» Selected text
___
So what is it for you? Maybe it’s the college you went to, or the fact that you didn’t need college. Maybe it’s money, or hard work, or overcoming some adversity. Maybe it’s children or grandchildren. Maybe it’s musical gifting. It could be humility. We all bring something to the table. Good things. Gifts from God. Things to be thankful for.
In the verses leading up to this morning’s passage, Paul mentions a few of his.
You can see this in Philippians 3:4-6
Philippians 3:4–6 ESV
though I myself have reason for confidence in the flesh also. If anyone else thinks he has reason for confidence in the flesh, I have more: circumcised on the eighth day, of the people of Israel, of the tribe of Benjamin, a Hebrew of Hebrews; as to the law, a Pharisee; as to zeal, a persecutor of the church; as to righteousness under the law, blameless.
Paul does not seem to be modeling humility for us at this point. He’s got a strong resume, by earthly standards, at least for a first century adherent of Judaism. He brings a lot to the table: his religious and cultural background, his status in the religious elite. His family tree. If there was a first century, Jewish equivalent to the saying, “If you’re not Dutch, you’re not much,” you can bet that Paul knew it. He brought character traits, his zeal, as he mentions, and to cap it off, a blameless righteousness under the law. But he had a realization when he met Christ.
Philippians 3:7 ESV
But whatever gain I had, I counted as loss for the sake of Christ.
These things in our lives, these good things, things that make us who we are, things we like on Facebook to show that they are a part of our identity, when they go up against Christ, they need to lose. Jesus said that
Matthew 13:44 ESV
“The kingdom of heaven is like treasure hidden in a field, which a man found and covered up. Then in his joy he goes and sells all that he has and buys that field.
___
» Data provided

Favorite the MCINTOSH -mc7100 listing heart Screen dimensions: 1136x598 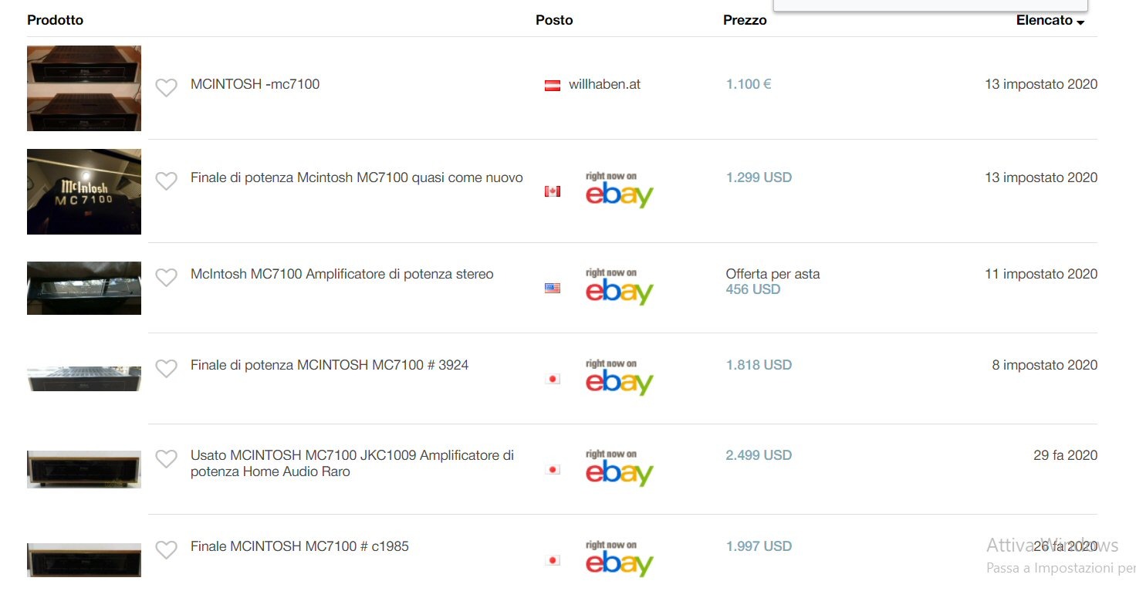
___
» Instructions for the task
Retype the stretch of the sermon above from "Paul does not" through "sake of Christ." with no changes.

» Written reply
Paul does not seem to be modeling humility for us at this point. He’s got a strong resume, by earthly standards, at least for a first century adherent of Judaism. He brings a lot to the table: his religious and cultural background, his status in the religious elite. His family tree. If there was a first century, Jewish equivalent to the saying, “If you’re not Dutch, you’re not much,” you can bet that Paul knew it. He brought character traits, his zeal, as he mentions, and to cap it off, a blameless righteousness under the law. But he had a realization when he met Christ.
Philippians 3:7 ESV
But whatever gain I had, I counted as loss for the sake of Christ.